** PROVIDED DATA follows **
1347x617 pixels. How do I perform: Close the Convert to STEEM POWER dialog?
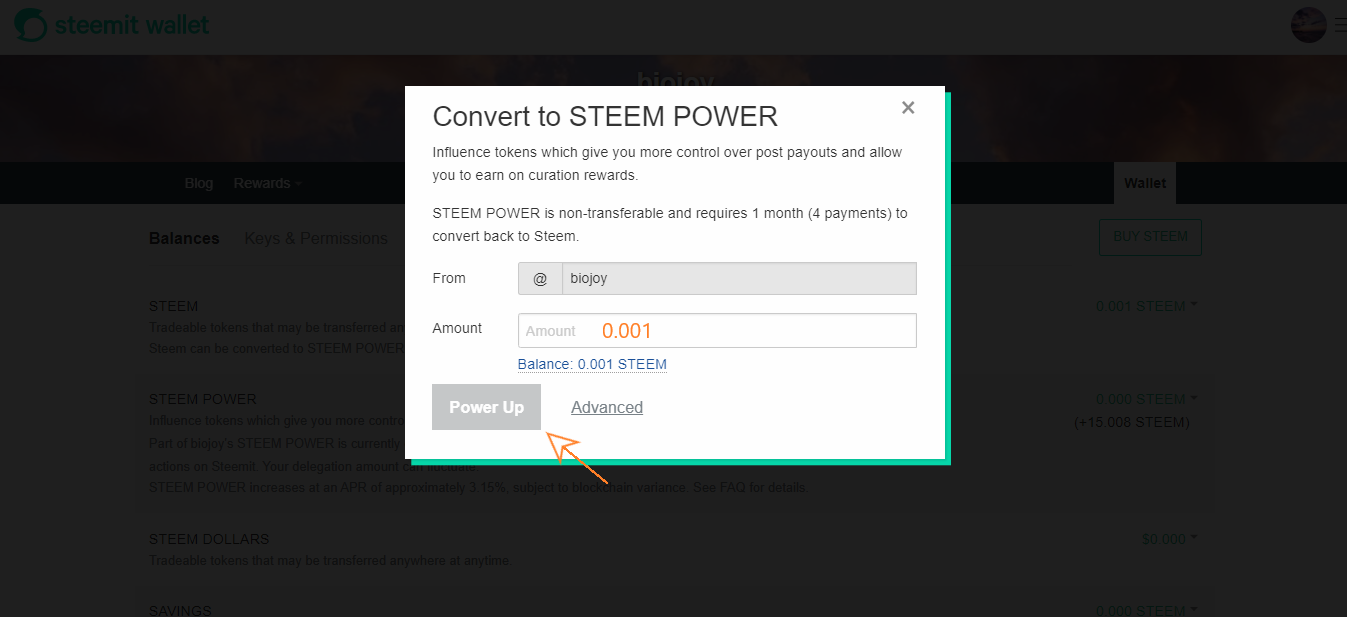point(908,108)
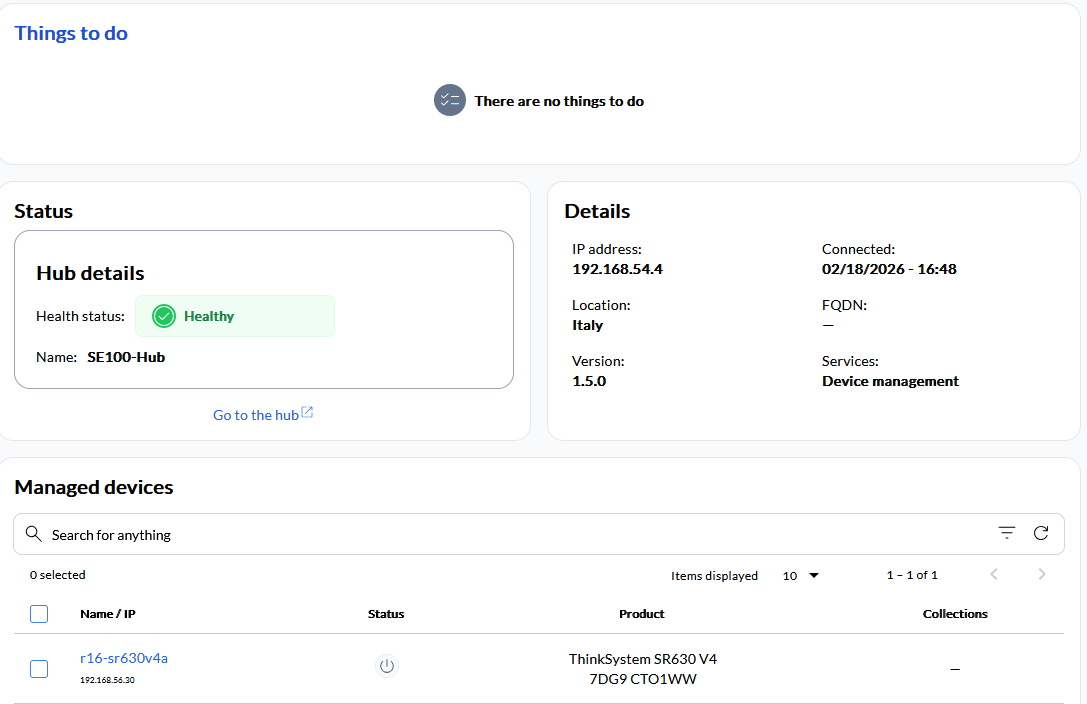Open the filter options for managed devices
The height and width of the screenshot is (704, 1087).
1006,534
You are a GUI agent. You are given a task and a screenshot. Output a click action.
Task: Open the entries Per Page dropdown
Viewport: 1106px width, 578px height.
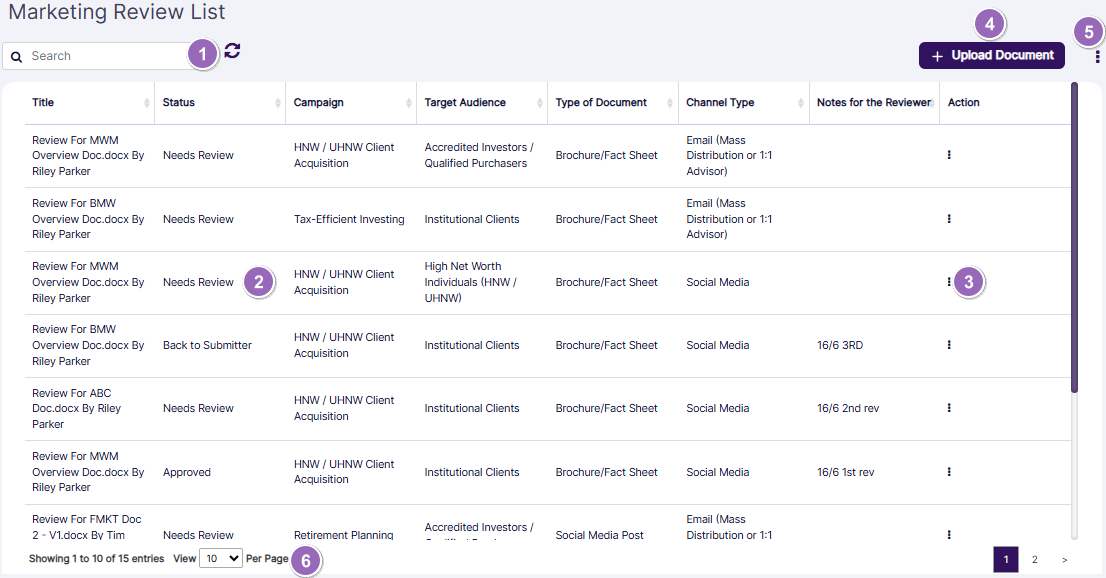tap(220, 558)
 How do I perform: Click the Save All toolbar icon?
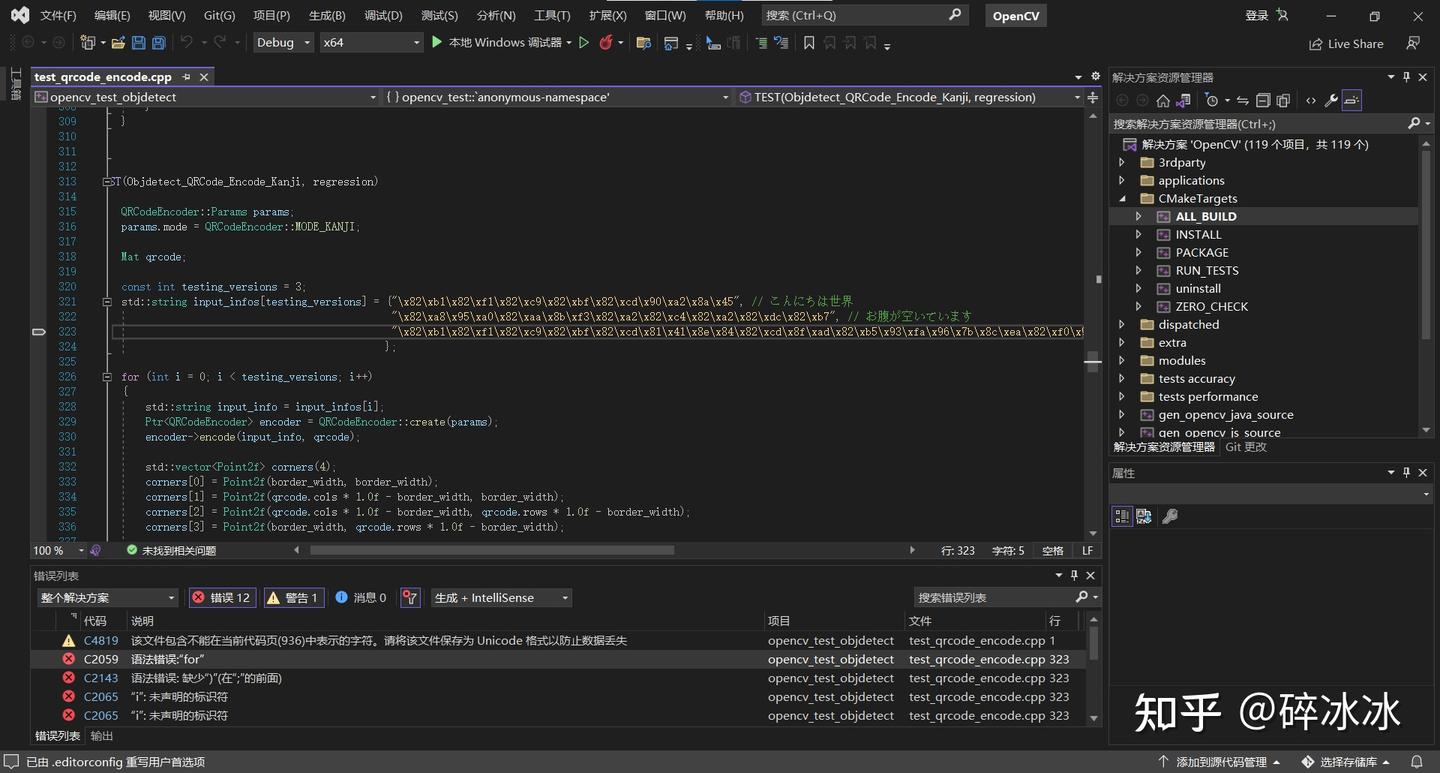tap(158, 43)
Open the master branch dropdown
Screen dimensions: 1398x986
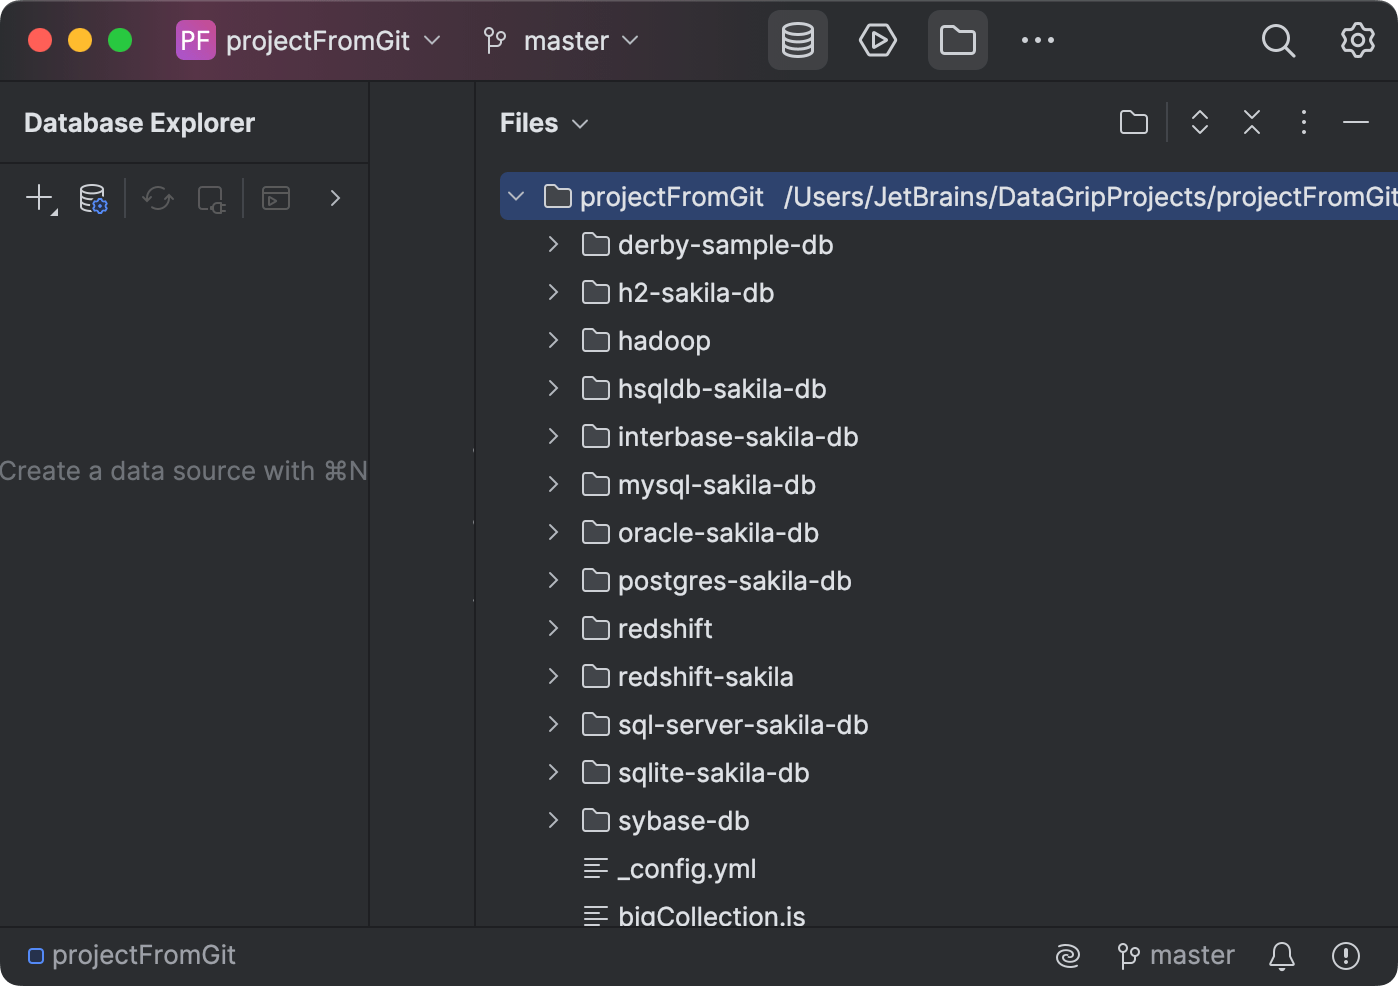(561, 41)
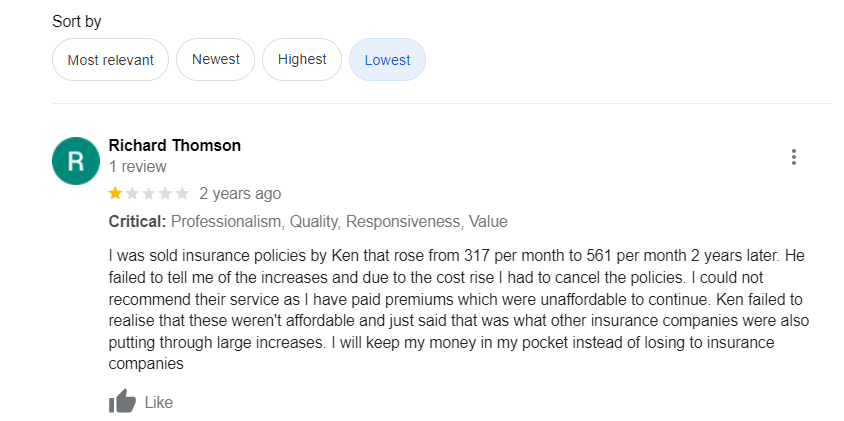Click Richard Thomson's green avatar
Image resolution: width=844 pixels, height=421 pixels.
coord(76,160)
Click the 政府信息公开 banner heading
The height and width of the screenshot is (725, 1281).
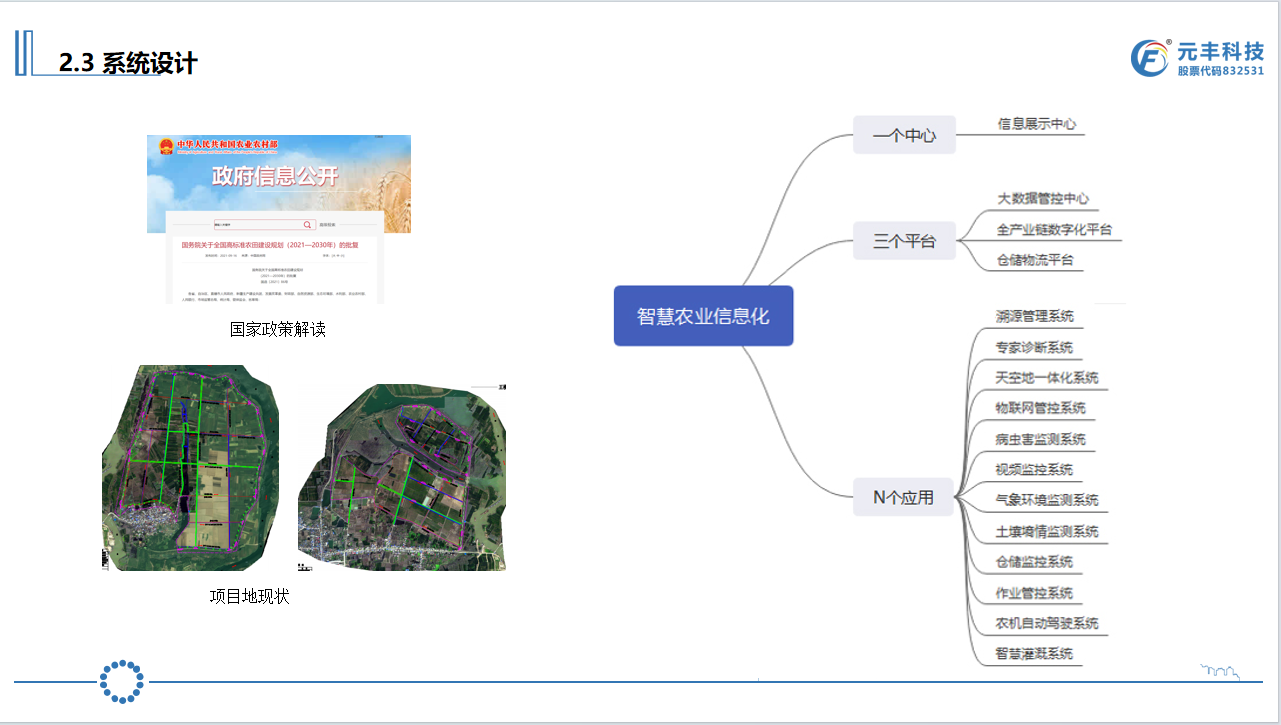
** End of PROVIDED DATA **
■ **WHAT THE TASK ASKS**
With the pictures left out, output the lines from the one containing "Viewport: 1106px width, 578px height." through the last line of the records above, exactly as they are.

■ **SOLUTION FOR THIS TASK**
Viewport: 1106px width, 578px height.
tap(220, 558)
 How do I perform: Click the Save All toolbar icon?
tap(158, 43)
Open the master branch dropdown
Screen dimensions: 1398x986
(561, 41)
Click Richard Thomson's green avatar
Image resolution: width=844 pixels, height=421 pixels.
coord(76,160)
Click the 政府信息公开 banner heading
The height and width of the screenshot is (725, 1281).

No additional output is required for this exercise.